The leaks, located northeast of Danish island Bornholm, were reported shortly after another report of an overnight gas leak from the non-operational Nord Stream 2 pipeline.
The news comes as European and UK gas futures were up over 4% on Tuesday morning after slumping as much as 15% on Monday as reports of Europe filling its gas storage ahead of schedule.
Benchmark Dutch front-month futures rose 5% to €182 per megawatt hour and the UK natural gas futures GWMV22, +5.91% for October increased by as much as 8% to £260 per megawatt hour (MWh).
“There are two leaks on Nord Stream 1 – one in Swedish economic zone and one in Danish economic zone. They are very near each other,” a Swedish Maritime Administration (SMA) spokesperson told Reuters.
“We are keeping extra watch to make sure no ship comes too close to the site,” said another SMA spokesperson.

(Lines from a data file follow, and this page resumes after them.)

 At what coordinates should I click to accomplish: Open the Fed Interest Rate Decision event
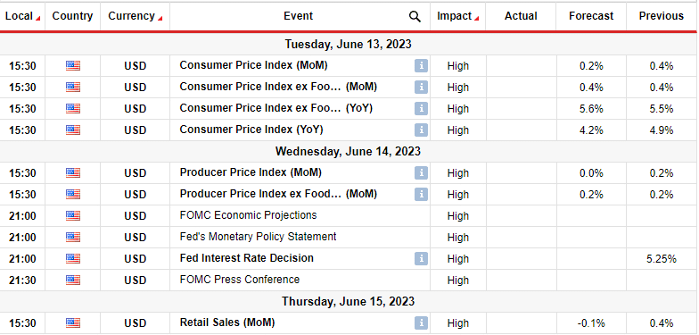click(246, 258)
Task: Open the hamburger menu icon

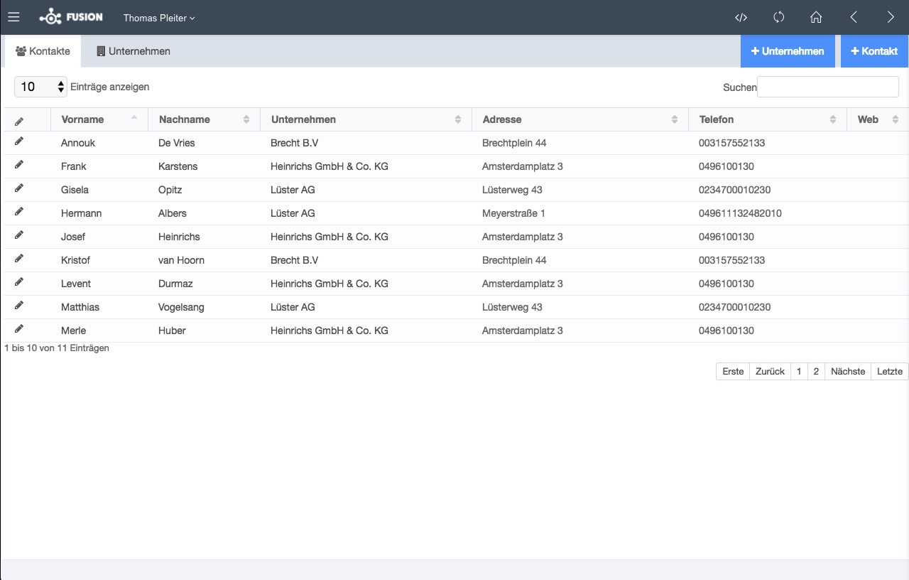Action: click(13, 17)
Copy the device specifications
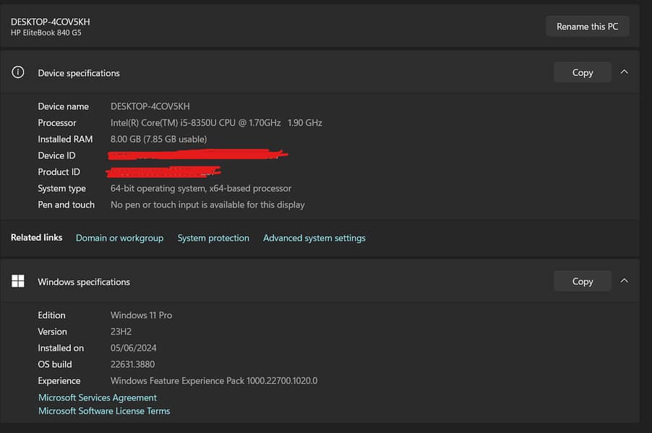This screenshot has height=433, width=652. coord(582,72)
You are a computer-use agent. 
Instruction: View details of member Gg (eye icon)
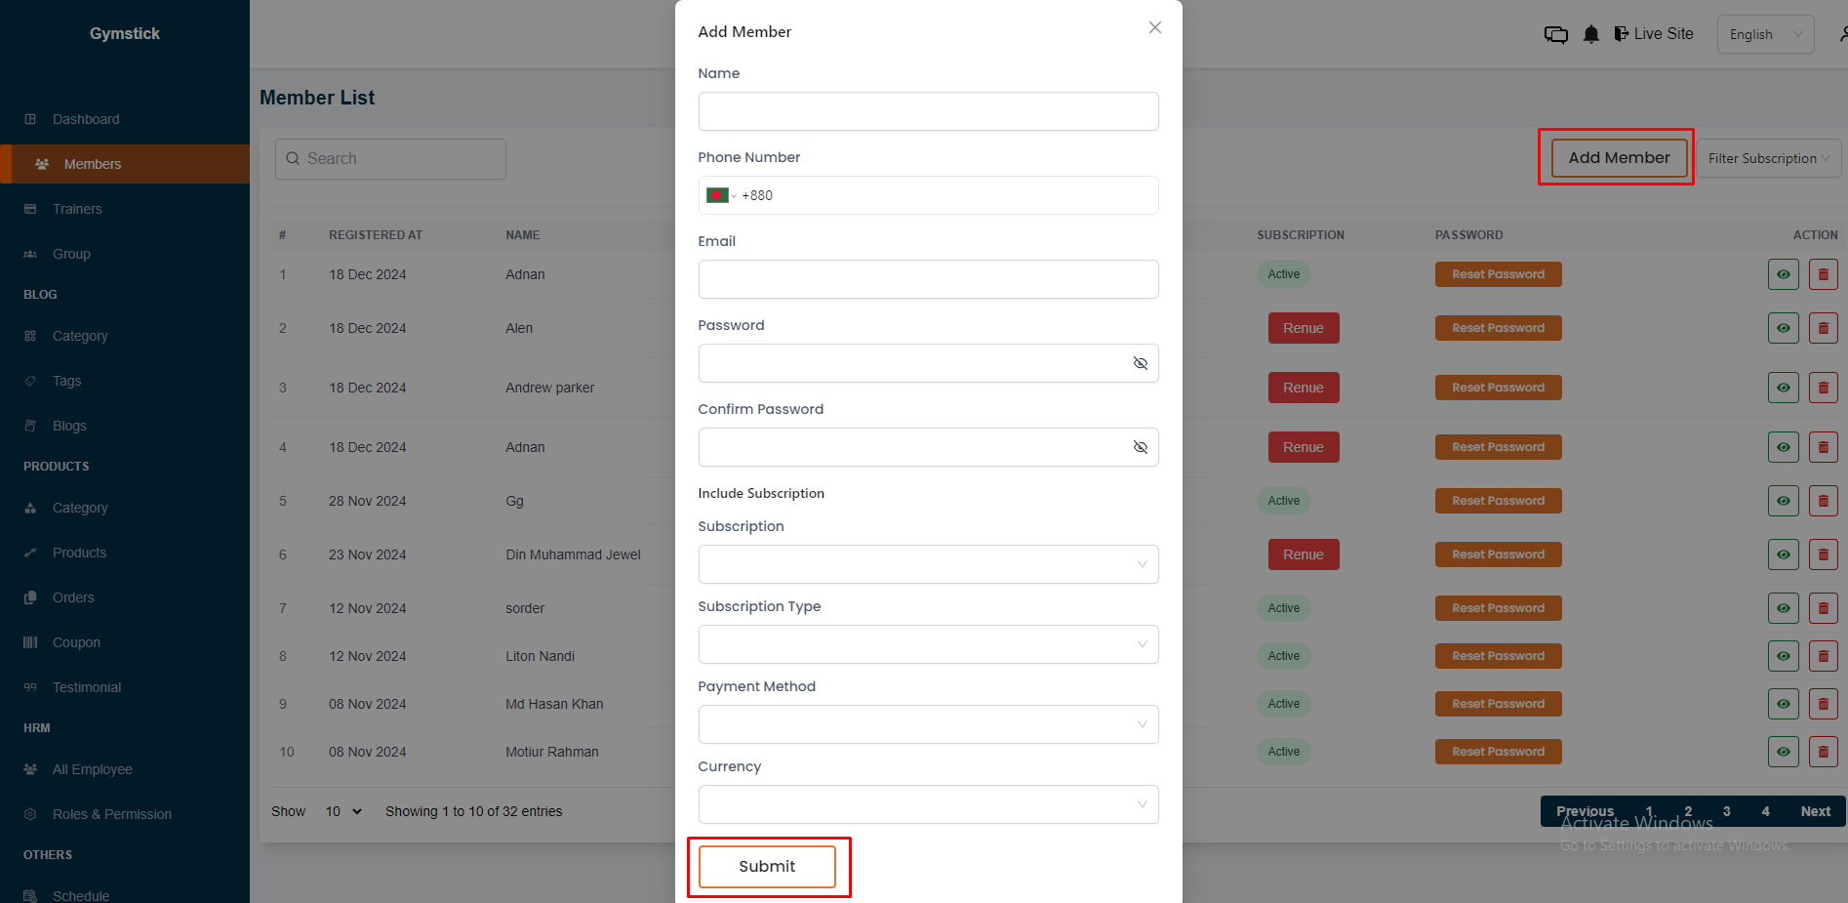click(1783, 501)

Nord Stream AG said in a statement on its website on Monday evening: “Tonight, the dispatchers of the Nord Stream 1 control center registered a pressure drop on both strings of the gas pipeline.

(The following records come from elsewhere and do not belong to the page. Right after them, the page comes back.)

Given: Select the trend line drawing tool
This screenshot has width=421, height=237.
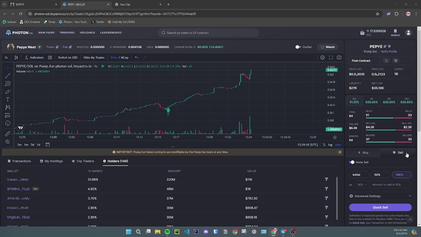Looking at the screenshot, I should tap(8, 76).
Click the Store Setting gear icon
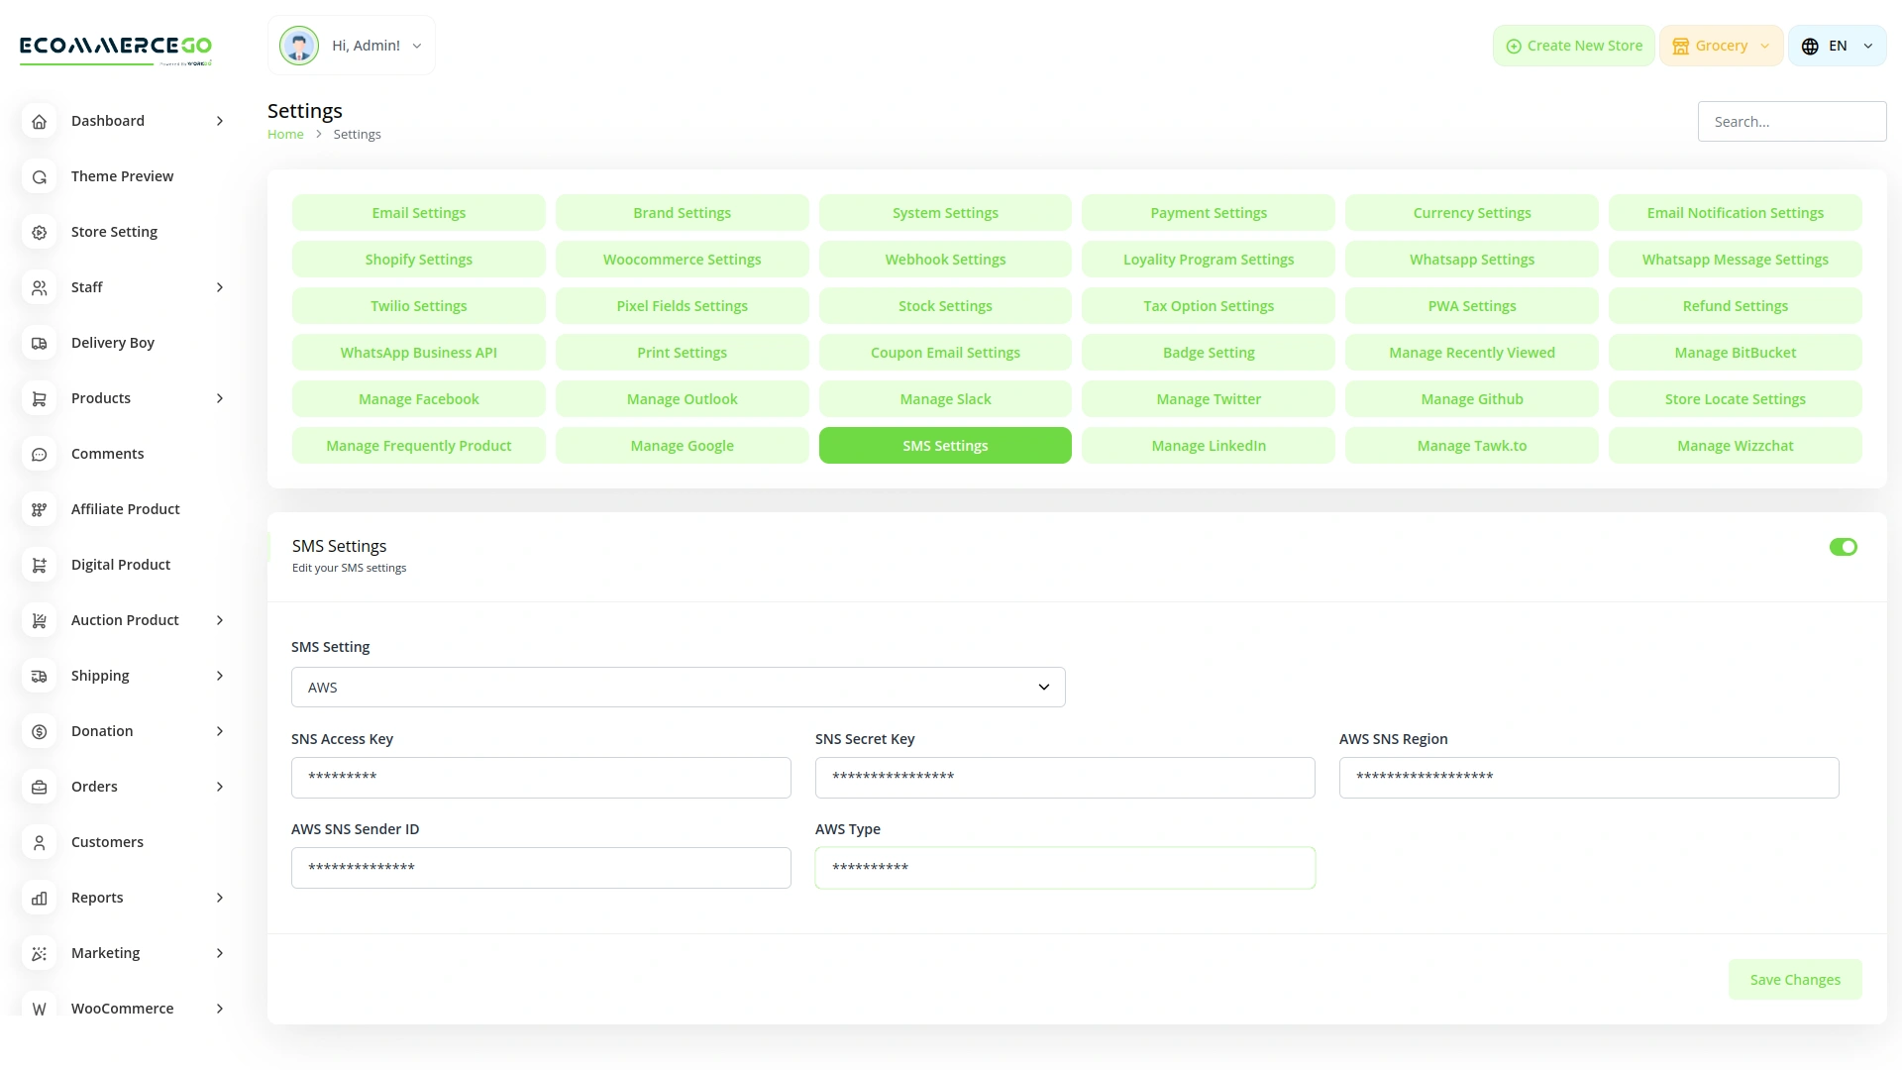Screen dimensions: 1902x1070 [x=39, y=232]
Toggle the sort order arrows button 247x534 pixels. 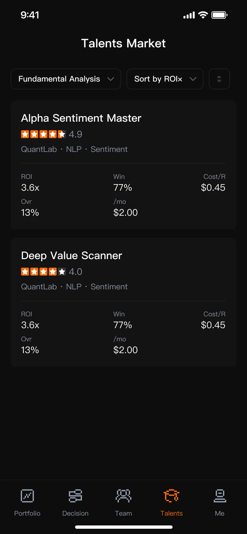click(x=219, y=79)
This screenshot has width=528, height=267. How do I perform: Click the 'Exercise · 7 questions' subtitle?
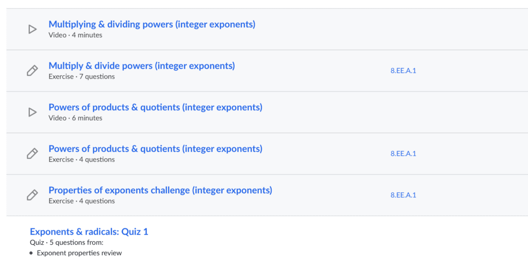[x=81, y=76]
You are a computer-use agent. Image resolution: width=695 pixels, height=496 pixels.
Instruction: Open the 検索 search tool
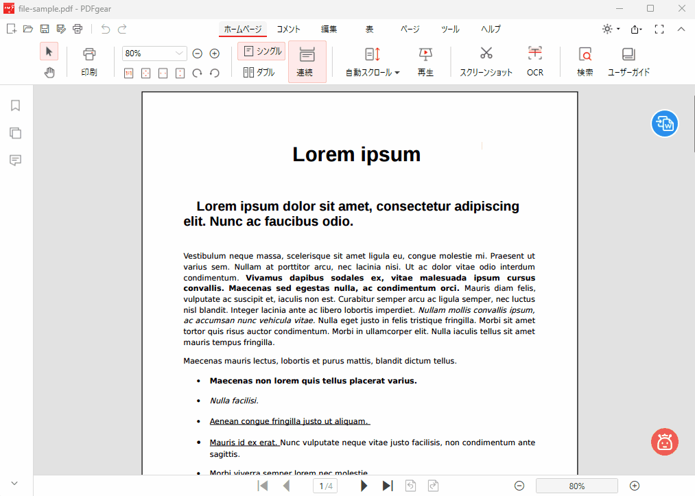coord(585,60)
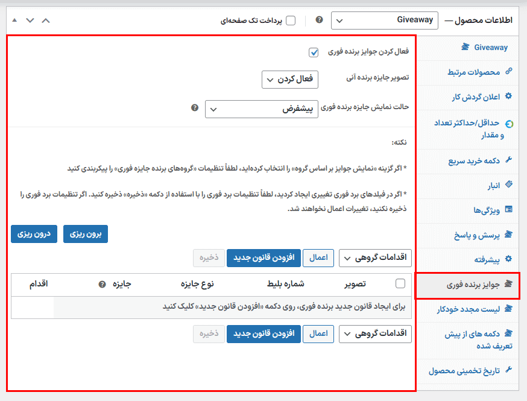Image resolution: width=527 pixels, height=401 pixels.
Task: Click the برون ریزی export button
Action: point(86,234)
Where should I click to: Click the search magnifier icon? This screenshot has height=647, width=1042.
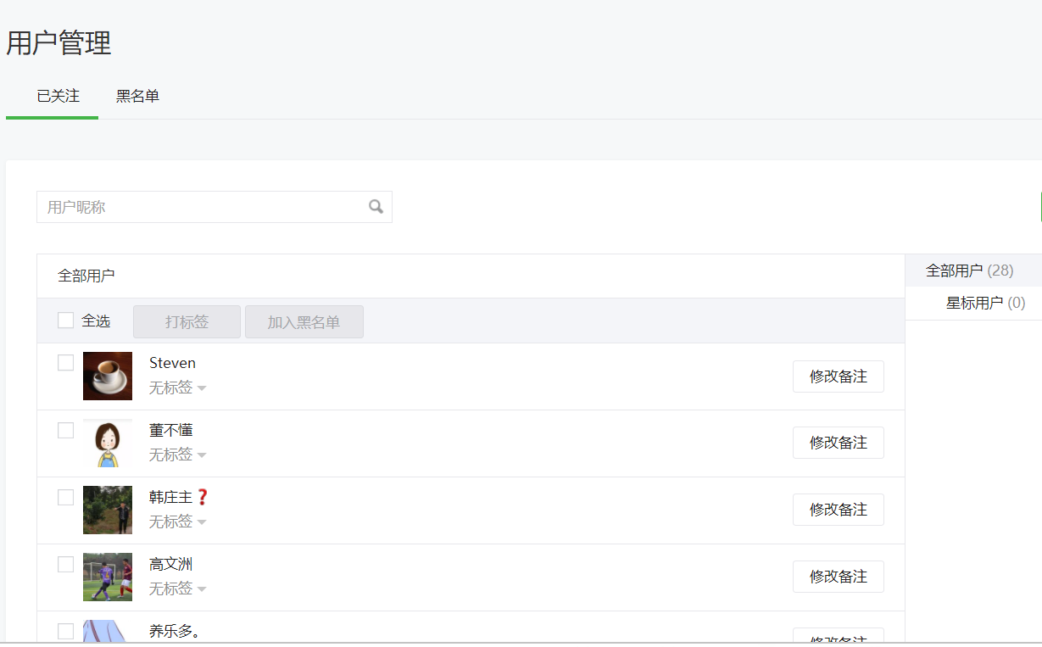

“The reasons are being investigated.”
Authorities suspect the damage was the result of sabotage, with Denmark’s prime minister Mette Frederiksen saying the leaks are “hard to imagine that these are coincidences.”
According to a Reuters report, even Kremlin spokesman Dmitry Peskov has said “no option can be ruled out right now” when asked if the pipeline was damaged through sabotage.

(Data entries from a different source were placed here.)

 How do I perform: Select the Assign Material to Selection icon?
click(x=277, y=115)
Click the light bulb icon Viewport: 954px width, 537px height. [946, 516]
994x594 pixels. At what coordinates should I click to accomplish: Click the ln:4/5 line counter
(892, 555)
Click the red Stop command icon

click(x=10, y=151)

Nathan Piper, head of oil & gas research at Investec, told MarketWatch that the leak has guaranteed a shutdown of gas flows to Germany and increase prices.
He said: “No matter how and why this damage was caused it effectively all but guarantees no Russian gas will flow directly to Germany this winter.
“Near term the impact is limited but as temperatures drop and physical demand for gas for heating increases it is likely to help push up prices into the winter,” he added.
Supply sprint
At the beginning of September, Russian state-owned Gazprom halted gas flows from the pipeline to Germany indefinitely, sending the Dutch TTF gas futures for September to a tail spinning highs of €345.52 per MWh.
EU countries have been sprinting to fill their gas storage capacity ahead of the winter months. Almost 90% of EU gas storage has been filled, according to data from Reuters, ahead of its 80% target by Oct. 1.
Germany, the country with the most reliance on Russian gas flows, has filled its storage to 91% capacity as of Sept. 23.
Deutsche Bank analysts, led by chief economist Stefan Schneider, say one of the main reasons Germany has been able to achieve high storage levels is higher-than-expected energy savings from the industrial sector.
“Savings have reached about 20% in year-on-year terms, exceeding our expectation that the 10% reduction achieved by mid-July would be the upper limit – at least in the short run,” they said in a client note on Tuesday.
The Deutsche Bank team cite a recent BDI survey, where one fifth of questioned SMEs have switched from gas to other sources of energy. However, more than 1/3 are saying that substitution is not an option for them in the short run.